If You Want My Future, Forget My Past

Tonight was perfect. I needed it. The Spice Girls song made me laugh.

I also forgot how much I like to go alone. I should’ve figured. An Anti-Valentine’s Day Cabaret. Mostly women, a few couples, another guy, and me. I hadn’t felt like prey in a while. The mysterious quiet boy with nails.

I should wear a suit and tie again. Lawyer up. Nothing better than a beautiful woman taking off my tie. I like the way my cock shows when getting aroused in dress pants. I like it more when women notice.

“You always have a little something off,” she once told me. “A little disheveled,” she explained. That’s right. More often than not, it was my belt pulled too far to one side. It would help draw attention. To look.

“What do I miss,” he asked. “I miss the desks. I miss the conference rooms. I miss the hotels. I miss the HR lady. I miss fucking a friend in the contemplation room during breaks at deposition. What do you miss?”

I miss long walks in the rain, sunshine on my shoulders, and reasons to get up in the morning. I miss sanity. I miss je ne sais quoi. I miss saying je ne sais quoi. I miss people that made my life better. I miss a lot of things.

I had to leave early. I needed to get back. My ERP Session. The gold-standard treatment for OCD. Before departing though, I couldn’t help but think how wonderfully imperfect the world was today.
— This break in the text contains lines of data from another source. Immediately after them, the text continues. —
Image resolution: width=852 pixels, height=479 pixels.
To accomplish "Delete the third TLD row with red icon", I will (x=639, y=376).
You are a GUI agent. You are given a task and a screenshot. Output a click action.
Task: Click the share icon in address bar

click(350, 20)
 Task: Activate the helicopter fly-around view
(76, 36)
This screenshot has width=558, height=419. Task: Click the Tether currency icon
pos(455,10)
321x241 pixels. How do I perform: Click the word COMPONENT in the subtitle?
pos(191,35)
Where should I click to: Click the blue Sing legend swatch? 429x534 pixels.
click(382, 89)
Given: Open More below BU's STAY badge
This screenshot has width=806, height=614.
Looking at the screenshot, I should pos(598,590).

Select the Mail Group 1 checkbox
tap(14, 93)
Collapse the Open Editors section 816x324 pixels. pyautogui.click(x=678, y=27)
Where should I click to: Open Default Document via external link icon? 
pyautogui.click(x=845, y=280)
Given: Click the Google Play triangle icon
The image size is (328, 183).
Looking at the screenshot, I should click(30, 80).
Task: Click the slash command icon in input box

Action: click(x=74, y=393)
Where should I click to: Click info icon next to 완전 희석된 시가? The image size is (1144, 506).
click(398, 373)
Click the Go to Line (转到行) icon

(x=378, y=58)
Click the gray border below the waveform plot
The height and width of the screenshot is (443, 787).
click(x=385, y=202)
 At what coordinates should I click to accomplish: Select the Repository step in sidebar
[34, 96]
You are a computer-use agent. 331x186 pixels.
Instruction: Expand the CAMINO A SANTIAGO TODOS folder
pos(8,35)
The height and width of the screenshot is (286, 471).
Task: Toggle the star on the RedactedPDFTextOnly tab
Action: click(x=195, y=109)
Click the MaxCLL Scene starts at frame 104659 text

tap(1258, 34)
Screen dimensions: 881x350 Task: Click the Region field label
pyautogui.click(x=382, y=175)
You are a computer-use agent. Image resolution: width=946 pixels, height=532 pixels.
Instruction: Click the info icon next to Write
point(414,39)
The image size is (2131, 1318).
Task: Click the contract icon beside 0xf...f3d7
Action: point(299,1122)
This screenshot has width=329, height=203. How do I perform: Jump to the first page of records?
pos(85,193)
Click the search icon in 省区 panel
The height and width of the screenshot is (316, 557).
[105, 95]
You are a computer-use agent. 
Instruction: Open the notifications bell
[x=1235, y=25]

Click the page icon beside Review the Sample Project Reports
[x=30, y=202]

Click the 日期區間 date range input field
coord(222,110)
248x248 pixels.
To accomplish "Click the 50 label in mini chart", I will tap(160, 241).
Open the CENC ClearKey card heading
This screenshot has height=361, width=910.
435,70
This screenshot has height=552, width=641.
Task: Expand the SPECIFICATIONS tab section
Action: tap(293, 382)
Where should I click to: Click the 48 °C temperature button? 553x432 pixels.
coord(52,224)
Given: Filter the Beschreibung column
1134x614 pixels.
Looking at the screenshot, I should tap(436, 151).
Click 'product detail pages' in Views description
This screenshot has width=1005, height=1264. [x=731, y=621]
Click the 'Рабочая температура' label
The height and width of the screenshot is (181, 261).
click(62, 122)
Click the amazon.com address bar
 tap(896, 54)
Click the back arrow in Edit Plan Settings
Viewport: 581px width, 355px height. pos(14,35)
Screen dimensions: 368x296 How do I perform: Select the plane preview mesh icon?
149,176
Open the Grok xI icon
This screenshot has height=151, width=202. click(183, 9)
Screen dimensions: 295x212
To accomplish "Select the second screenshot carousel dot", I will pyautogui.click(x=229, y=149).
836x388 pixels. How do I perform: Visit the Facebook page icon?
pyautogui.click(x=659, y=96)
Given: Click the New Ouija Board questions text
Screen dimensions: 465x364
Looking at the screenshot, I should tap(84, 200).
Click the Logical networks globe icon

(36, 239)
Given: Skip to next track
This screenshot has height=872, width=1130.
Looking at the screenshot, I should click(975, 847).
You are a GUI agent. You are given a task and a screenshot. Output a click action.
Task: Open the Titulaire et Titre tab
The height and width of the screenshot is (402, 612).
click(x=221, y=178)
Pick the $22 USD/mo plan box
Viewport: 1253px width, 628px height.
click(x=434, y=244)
Confident.

Didn’t last. Moment gone by the time I got to my car. I have mixed feelings about seeing my old office. I used to sleep on a couch in that office. So many fucking nights lost and heartbroken. Cold and alone.

ERP is going well. I struggled at the outset, but today was huge for me. I finally took the time to figure out the app and tools, and I created my hierarchy of: Obsessions, Triggers, Feared Outcomes, and Compulsions.

Don’t threaten me with a good time! I even conducted a practice session with my therapist. I like her. I must. I let myself be open and vulnerable with her this evening. What was the practice? Moving things on my desk.

Baby steps. We have a lot of work to do. Things like stop signs, an HVAC unit, politics, medical worries, house maintenance, locks, my calendar, doors, resetting electronic devices, driving in circles, and relationships.

I probably shouldn’t say tonight was perfect, but it was definitely a start.